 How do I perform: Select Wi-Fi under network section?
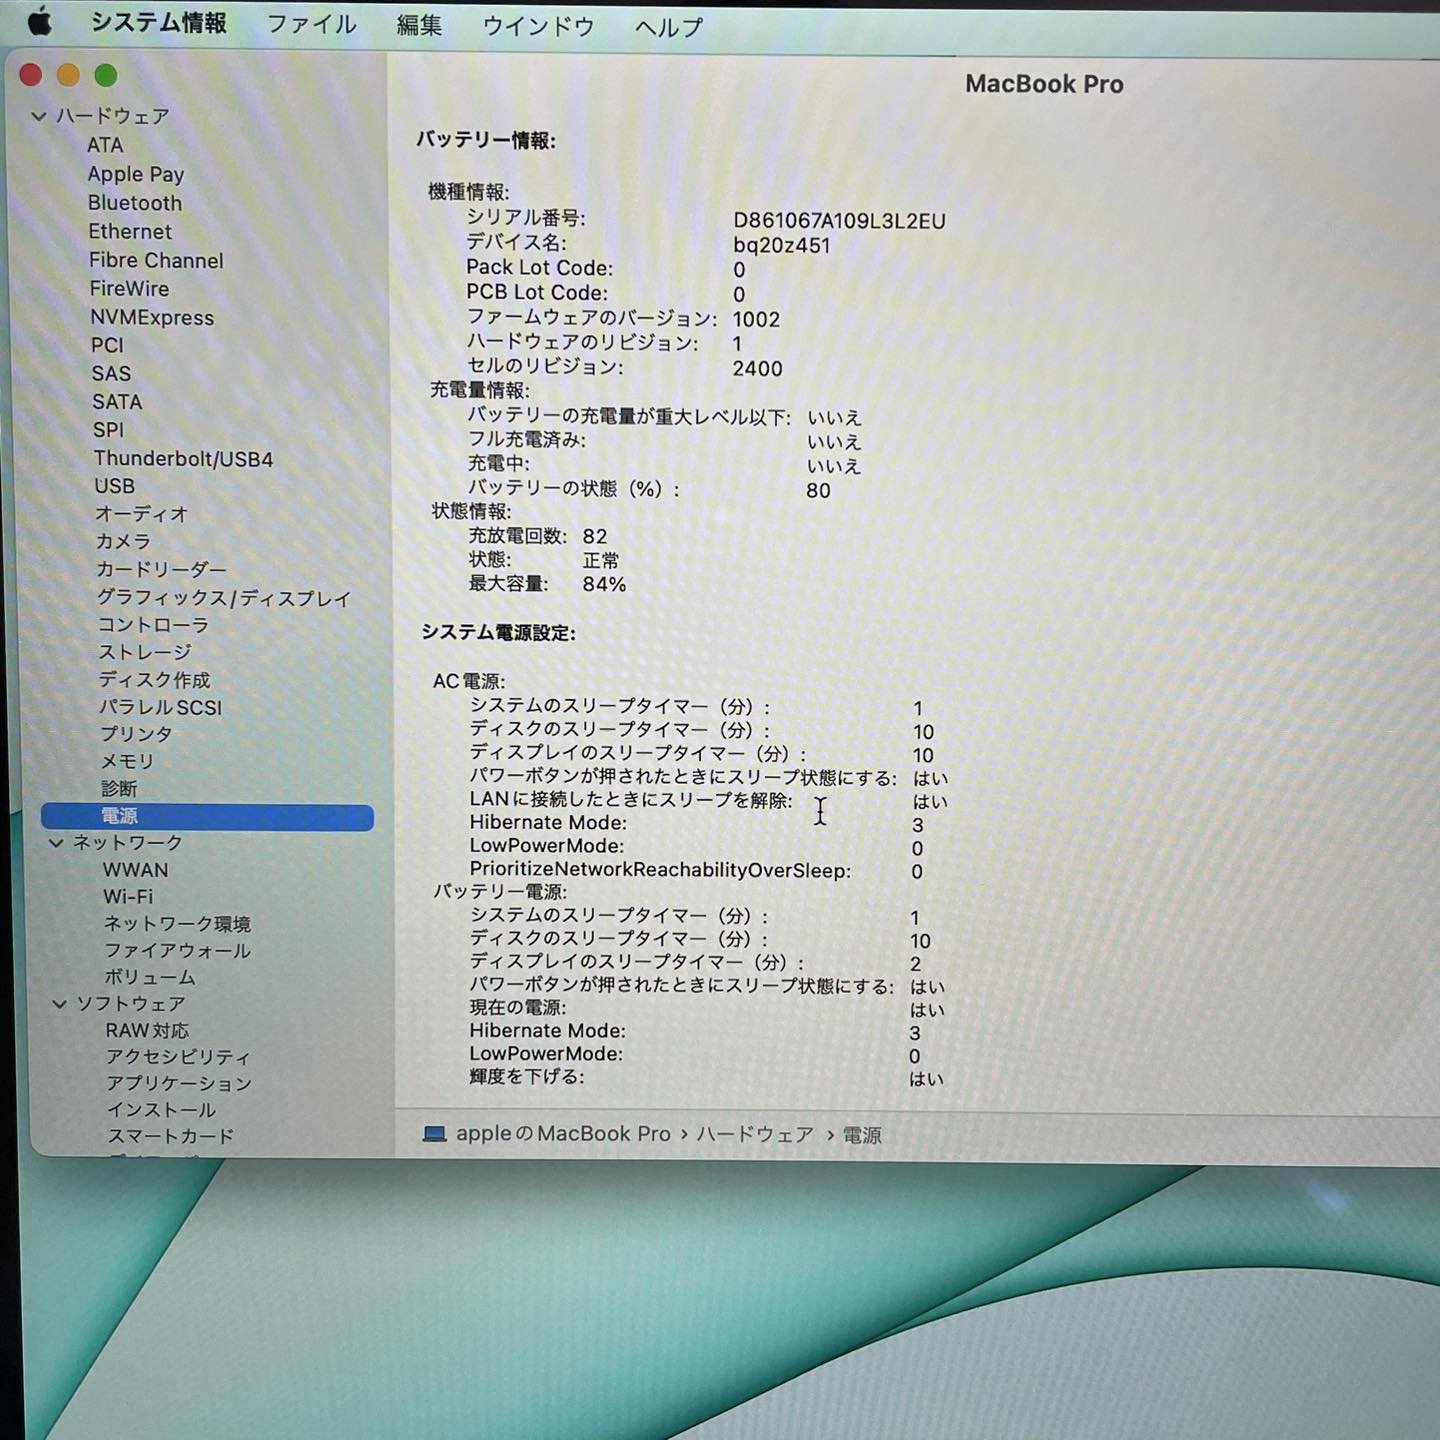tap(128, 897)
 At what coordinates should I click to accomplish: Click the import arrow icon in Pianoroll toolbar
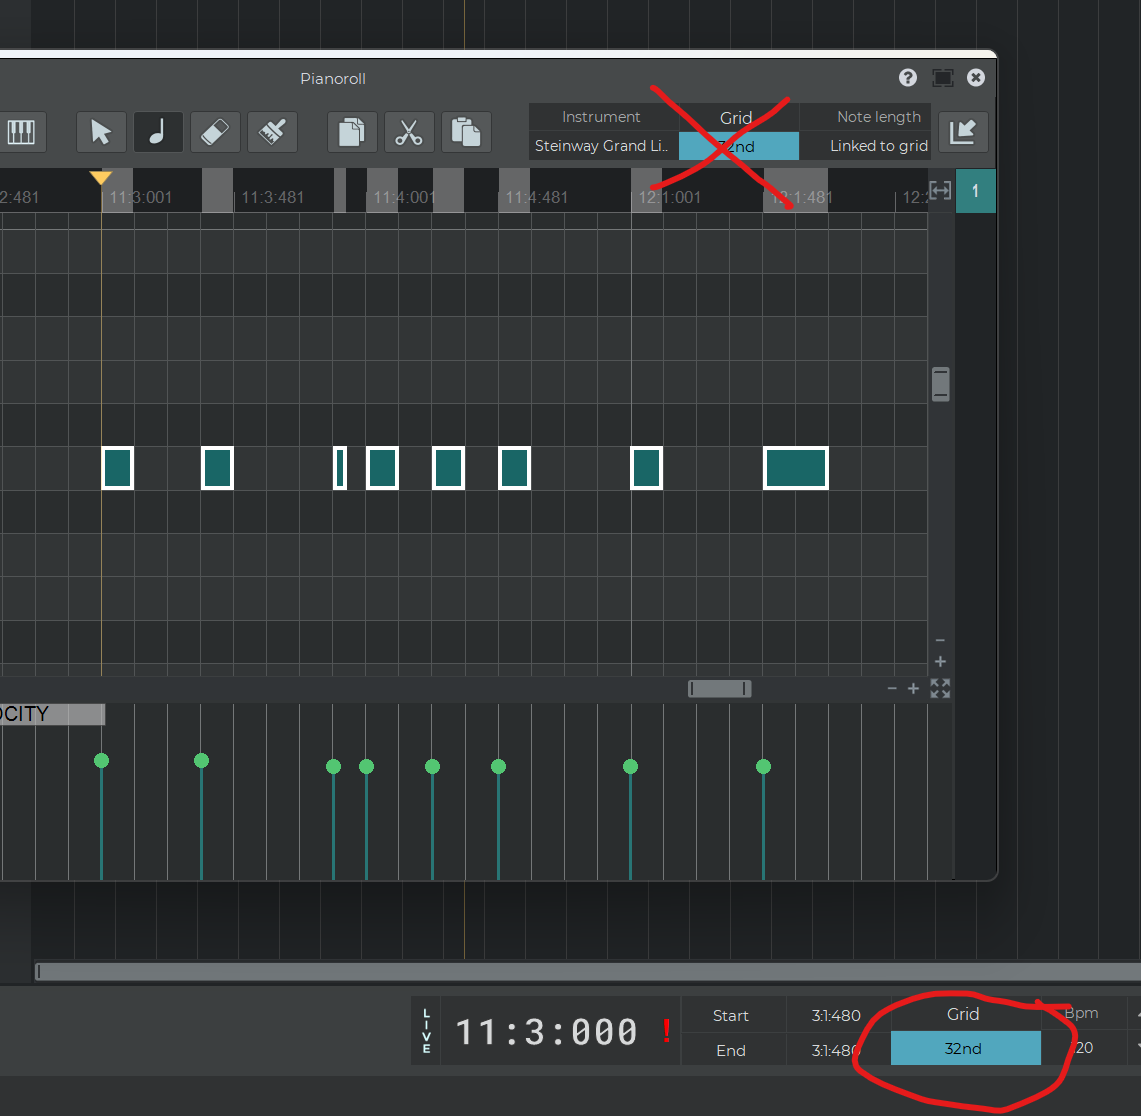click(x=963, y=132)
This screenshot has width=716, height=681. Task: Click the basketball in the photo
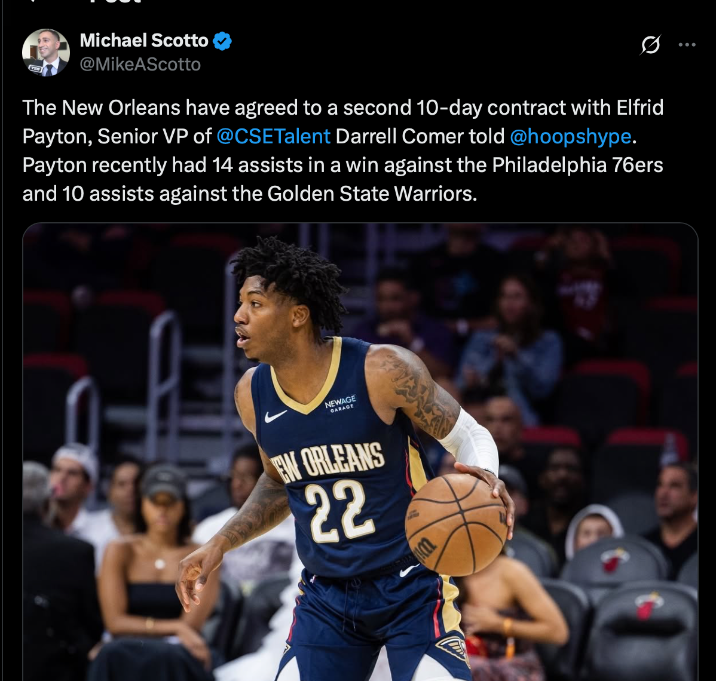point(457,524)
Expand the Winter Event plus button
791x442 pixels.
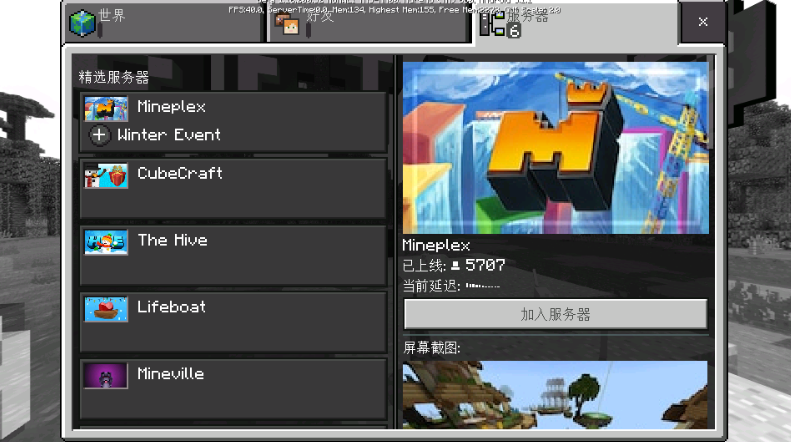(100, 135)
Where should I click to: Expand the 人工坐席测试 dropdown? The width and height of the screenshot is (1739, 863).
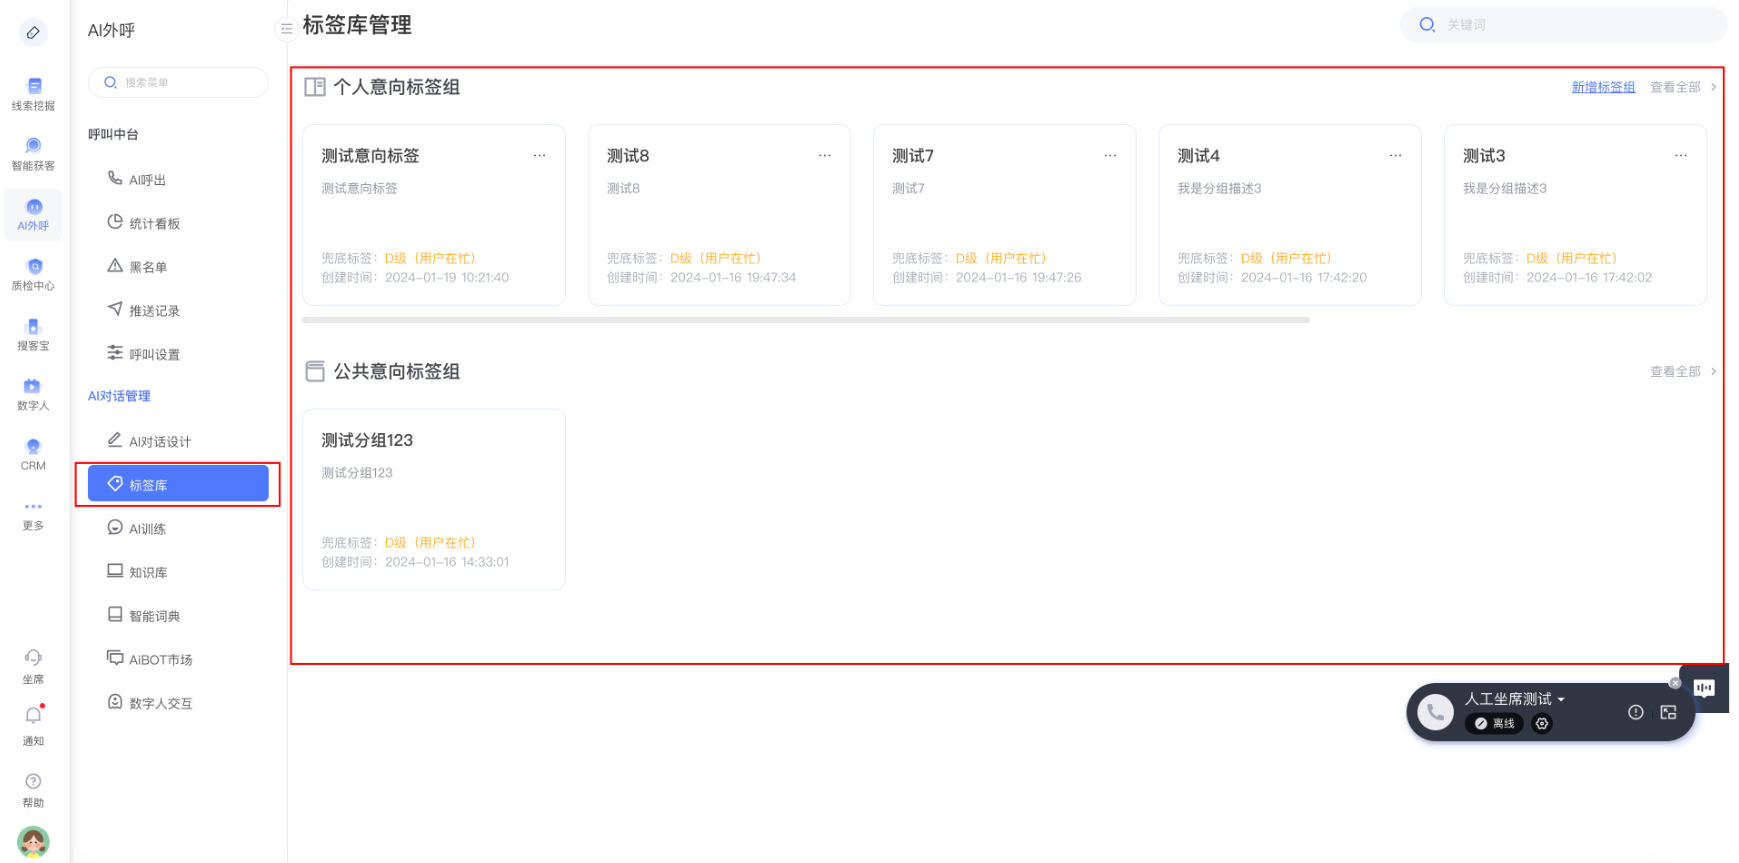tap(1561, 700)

════════════════════

**Exercise requirements:**
Copy exactly and only this span: the line with "791x442 pixels." through the final line of the entries, both ends included, with the pictures left out.

**Response box:**
791x442 pixels.
(100, 135)
Where should I click to: Expand the 人工坐席测试 dropdown? The width and height of the screenshot is (1739, 863).
tap(1561, 700)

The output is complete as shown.